Title: Die #1
Words: Kieron Gillen
Art: Stephanie Hans
Publication Date: December 5, 2018
Publisher’s Summary: THE WICKED + THE DIVINE writer KIERON GILLEN teams up with artist supernova STEPHANIE HANS (THE WICKED + THE DIVINE 1831, Journey Into Mystery) for her first ongoing comic! DIE is a pitch-black fantasy where a group of forty-something adults have to deal with the returning unearthly horror they barely survived as teenage role-players. If Kieron’s in a rush, he describes it as “Goth Jumanji.” That only captures a sliver of what you’ll find in oversized debut issue—where fantasy gets all too real.
“It was 1991 and we were arrogant RPG elitists plus a younger sister who really wanted to be a cyberpunk. You can imagine how well that went down.”
Dealing with childhood trauma is never easy, and, when your childhood trauma involves being trapped in the dark and cruel Fantasy world of a board game for two years, ‘getting over it’ can be a bit of a bitch.

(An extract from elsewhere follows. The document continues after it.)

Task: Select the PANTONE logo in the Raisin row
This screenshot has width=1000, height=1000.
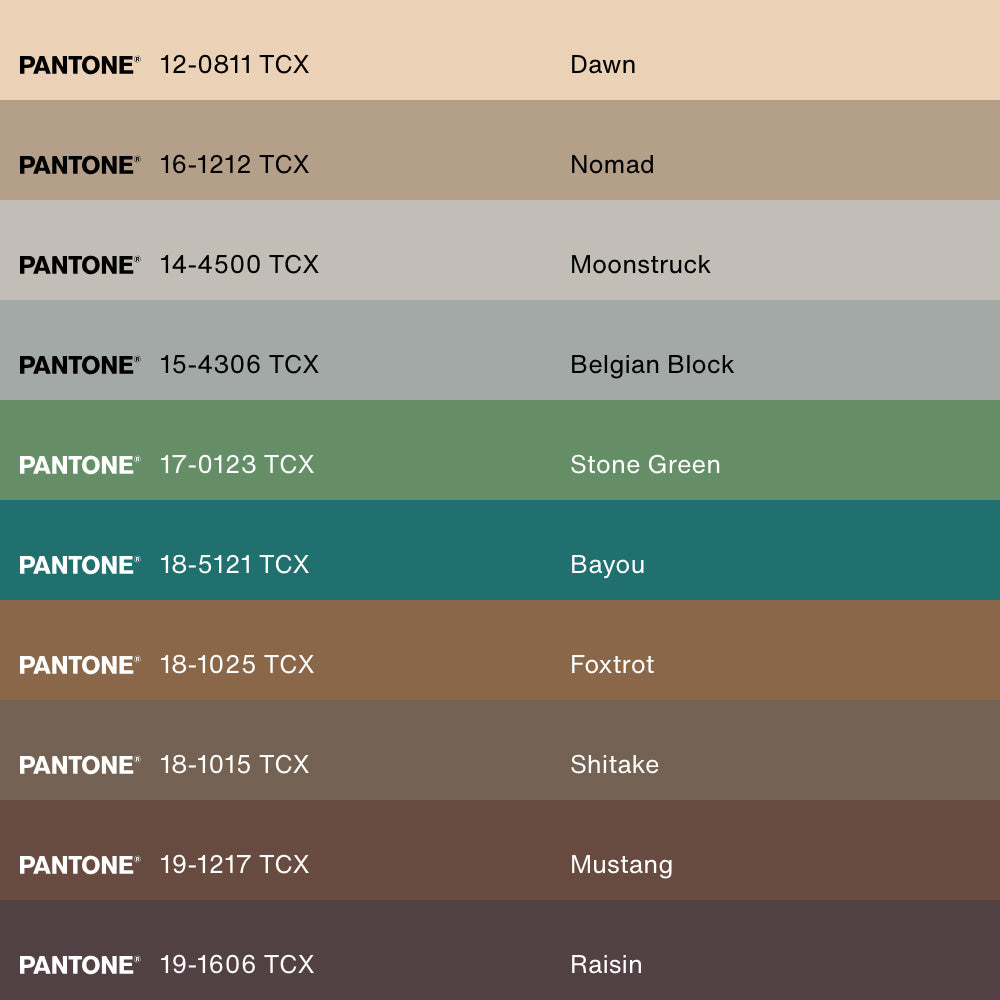Action: (79, 965)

In 1991, six teens disappeared and didn’t reappear until two years time had transpired, and, when the group finally resurfaced, one of the teens remained unaccounted for. Unbeknownst to the general public, these teens were trapped inside of a role-playing board game of some sort, like Jumanij, but, apparently, way worse. Fast-forward twenty-five years and the original players, after receiving a haunting item, and the five that made it out of the game are heading back in to see what happened to their friend. And, although not much of the Dark-Fantasy world of Die is portrayed, it soon becomes apparent that our group of ‘heroes’ is in for a world of trouble and only horror and misfortune awaits them.
Kieron Gillen had a good deal of groundwork to cover in this first issue, but, he managed to do so with a scrip that was as telling as it was interesting. While the story doesn’t take long to get started, per se, it does take almost the entire issue to get to the part that readers, surely, are most eager to see. But, isn’t anticipation a good thing? In a I’m looking forward to more character development and exploration as this series continues.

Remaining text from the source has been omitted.